STEP 1: Build your kit
Gather some dead, dry soft-wood material to craft your board and drill. Carve a flat piece to place on the ground and use as a fire board (also commonly called a hearth). The fire board can be virtually any size, as long as it’s about an inch thick where you plan to drill.

Your drill should be as straight and smooth as a broom handle, about an inch thick, and about 8 to 10 inches long with a point on each end. Use your knife to drill a pilot hole in the board to receive the drill.

Find a sturdy branch or limb about two feet long to serve as the bow, and string it with a piece of cord. This could be nylon cord, a shoe lace, twine, a strip of leather, or handmade bark cord, depending on your situation. Thicker cord will be stronger, last longer and grip the drill better than thinner cords. I prefer a 3/16- to 3/8-inch braided nylon rope for my bow drill strings.

Find a block of hardwood and drill a hole in it for your handhold piece. To complete your kit, you’ll need a bundle of dried grass, pine needles, or bark fiber for your tinder, and something oily to lubricate your handhold. You could use a dab of pine sap, some animal fat, or even ear wax to make the wood surface slick.

For more details on each item, click here.
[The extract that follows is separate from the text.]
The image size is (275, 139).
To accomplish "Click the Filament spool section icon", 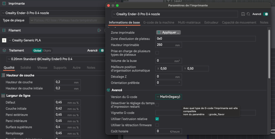I will [x=4, y=30].
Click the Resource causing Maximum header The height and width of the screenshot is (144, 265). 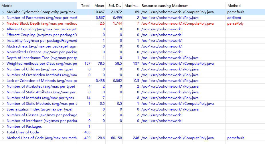tap(165, 5)
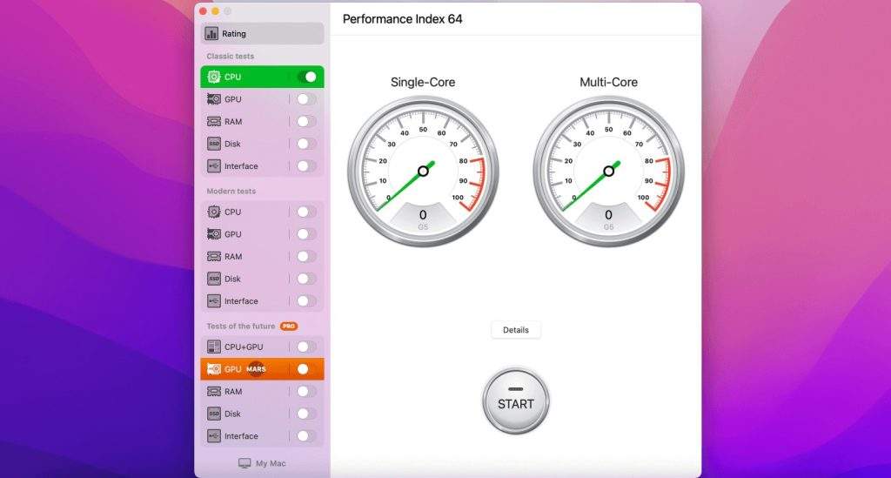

STEP 2: Burn in the kit and carve the notch
Once you’ve built your kit and carved a pilot hole in the board about one inch from the edge of the board, it’s time to “burn in.” Apply a little lubricant to your handhold. Wrap the bow string around your drill once. It should be very tight. Hold the drill top with the handhold, place the drill bottom in the fire board pilot hole, and start moving the bow back and forth to burn in a hole in the fire board. This burning mates the surfaces of the drill and fire board together. If the handhold heats up, smokes or feels rough during this first drilling, use a little more lubricant. Never put lubricant in the hole in the fire board. Once the hole has been burned into the surface of the fire board, it is time to carve or saw a notch in the side of the board, which will collect the dust from drilling. This dust is what forms an ember, and it needs somewhere to go. Carve a notch in the side of the board with a sharp knife. It should have a 45-degree angle and the point of it should be just shy of the center of the hole. It’s also helpful to place a dry leaf or thin chip of wood or bark under the notch to help transport the dust.

STEP 3: Make fire
Start by drilling slowly, and then spin the drill faster and faster while pushing down hard on the handhold block. Your notch in the fire board should begin to fill with dark brown dust as the smoke billows out. Keep drilling until the notch is overflowing, then drill even faster to cause a temperature spike, which will ignite the dust. No flames will appear, but the dust pile will continue smoking and glow orange if you gently blow on it. Drop this newly formed ember into your tinder and blow it gently into flame.